Bourgeois psychodrama from ancient Byzantium: Christof Loy stages Ottorino Respighi’s exaggerated opera plot of ‘La Fiamma’ at the Deutsche Oper Berlin as if it were a Pasolini film.
Christof Loy is one of a kind: with him, even a story about the burning of witches in Ravenna in the 7th century looks like a play by Ibsen, filmed by Pasolini. Nobody can stage the betrayed zest for life in a little black dress, barefoot, between candelabras and red wine glasses on the steps, as he does with Silvana, the young wife of the old exarch in Ottorino Respighi’s monumental opera ‘La Fiamma’ at the Deutsche Oper Berlin. This breathes dissatisfaction and erotic readiness and tells in a single image, a single pose, the whole story of woe of a woman who, still a minor, was set up by her own mother with the ruler and was never happy for a moment in this relationship.
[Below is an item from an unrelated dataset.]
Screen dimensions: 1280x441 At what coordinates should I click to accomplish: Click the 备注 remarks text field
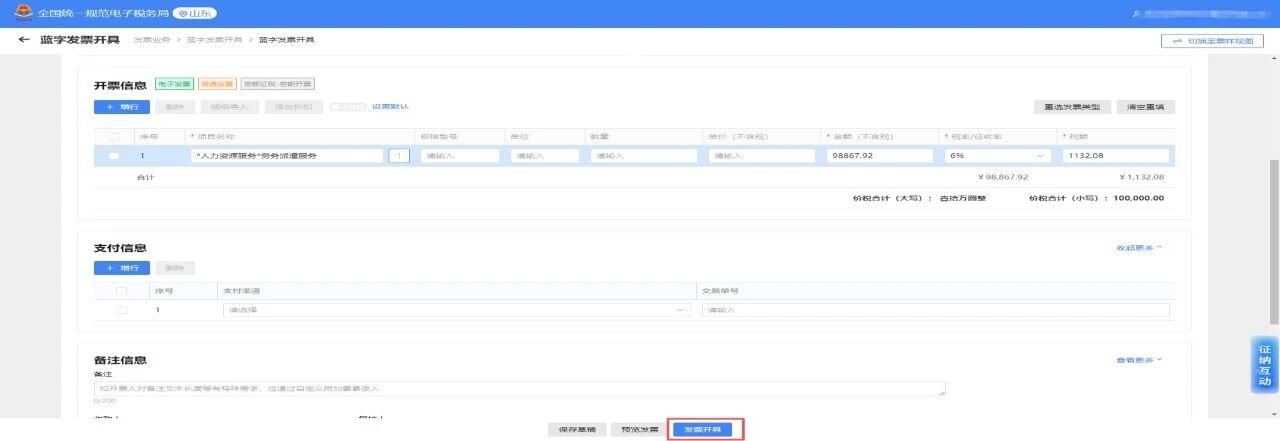[x=519, y=388]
She immediately falls for her returning stepson Donello, a young but already mature lad with curly hair, who also gets it on with the first maid and easily switches to the barely older stepmother. A kind of Eros on the march, who will still pick many other flowers and therefore clearly admits in the final showdown that she is not his last love.
For Silvana, this is a death sentence: all her love is now broken, and when she has to swear that it is not the flame of witchcraft that burns in her, but (only) that of sinful, adulterous love, her voice fails and her life is destroyed. The curtain falls; the pyre no longer needs to be shown.
Of course, Herbert Murauer‘s stage also contributes to the contemporary impression of the production. These staircases stretch across the entire width of the stage and lead up to a kind of diorama that can be transformed to show a thicket of plants, the light of the witch burning at the beginning, gathering clouds and, when needed, closed with sliding wooden walls. But one is never completely intimate in this house of power; Loy has always scattered a few servants into the picture, has security lurking in the background as if it were none of their business. But even in this dignified ambience, everything is an eye and an ear.
Especially since there is the power-conscious Mamma Eudossia, who, in the ultimately correct assumption that the young woman is not for her mature son, does everything she can to fulfil this prophecy. In doing so, she only serves to bring about the misfortune of her son, who probably does love his young wife in his own way and collapses dead when she, in a final act of self-empowerment, throws the truth in his face and also challenges the adultery with Donello.
It is great how Loy is able to create this intimate play atmosphere in the much too large rooms of power through concise character direction. And his singers give film-worthy performances. Respighi’s music admittedly does not have the qualities of harmonically daring, intimate psychological detail that characterises Wagner. He prefers the thick orchestral tassel, the wide-screen brush, sometimes a large choral tableau, the often brute volume, which conductor Carlo Rizzi also uses magnificently. And when he does turn down the volume, he likes to follow the formal structures of early music, which all sounds very nice, but doesn’t really get to the bottom of the complicated emotional states of the characters.
Thus, the love duet when Silvana Donello seduces, with harp and delicate strings, takes on an innocence it doesn’t have, because she is here, with all her passion, reaching for forbidden fruit. In terms of content, we are closer to Tristan and Isolde than to Romeo and Juliet. Then her voice is almost hysterical as she settles accounts with her husband, only then does the orchestra rise to a thick pendulum rhythm, to which the exarch’s fatally wounded heart falls victim to dissonant orchestral beats.
Ivan Inverardi portrays the role of the lovable monster with a powerful baritone full of touching beauty. Georgy Vasiliev sings the role of the carefree lover Donello with a solid tenor voice. Martina Serafin‘s characterisation of the evil grandmother Eudossia is interesting, with many unfathomable depths in her soprano. Right at the beginning, Doris Soffel gives a passionate performance as Agnese di Cervia, who was persecuted as a witch, and sets a cautionary example for Silvana’s later problems. Of course, Loy does not show her as a witch, but as a non-conformist woman whose courage fades in the face of the angry masses.
Subsequently, Silvana will know how to win the masses under similar persecution, but when Donello no longer stands by her, it is all meaningless. She does not finish the oath, breaking out into laughter: after an unloved husband and a faithless lover, she resigns herself to the fate of a witch. Olesya Golovneva is a petite and attractive representative of the role, endowed with a seemingly tireless and always dramatically soaring soprano voice. Her tone is loud, somewhat unfocussed, but of absolute power and burning with commitment in all registers. And this last laugh goes right through you.
Thanks to Loy’s direction, the medieval material, which Respighi brought forward from the Reformation period to the Byzantine Ravenna of the 7th century and thus exoticised, allows us to see a psychological-erotic explosiveness. As part of the consistent research into the early 20th century at the Deutsche Oper Berlin, ‘La Fiamma’ brings an interesting colour into the picture, but it is certainly not a discovery for the repertoire.